[AIM OF THE TASK] From the line that contains "Open page actions" to the final line of the entries below, write out every line exactly as it appears, and nothing else.

[RECORDS TO PROCESS]
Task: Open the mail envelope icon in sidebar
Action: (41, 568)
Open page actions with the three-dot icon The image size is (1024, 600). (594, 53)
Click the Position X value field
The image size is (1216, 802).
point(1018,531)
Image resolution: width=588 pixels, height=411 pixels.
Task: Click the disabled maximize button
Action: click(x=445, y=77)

[EXERCISE RESULT]
Open page actions with the three-dot icon The image size is (1024, 600). (594, 53)
Click the Position X value field
The image size is (1216, 802).
point(1018,531)
Image resolution: width=588 pixels, height=411 pixels.
Task: Click the disabled maximize button
Action: click(x=445, y=77)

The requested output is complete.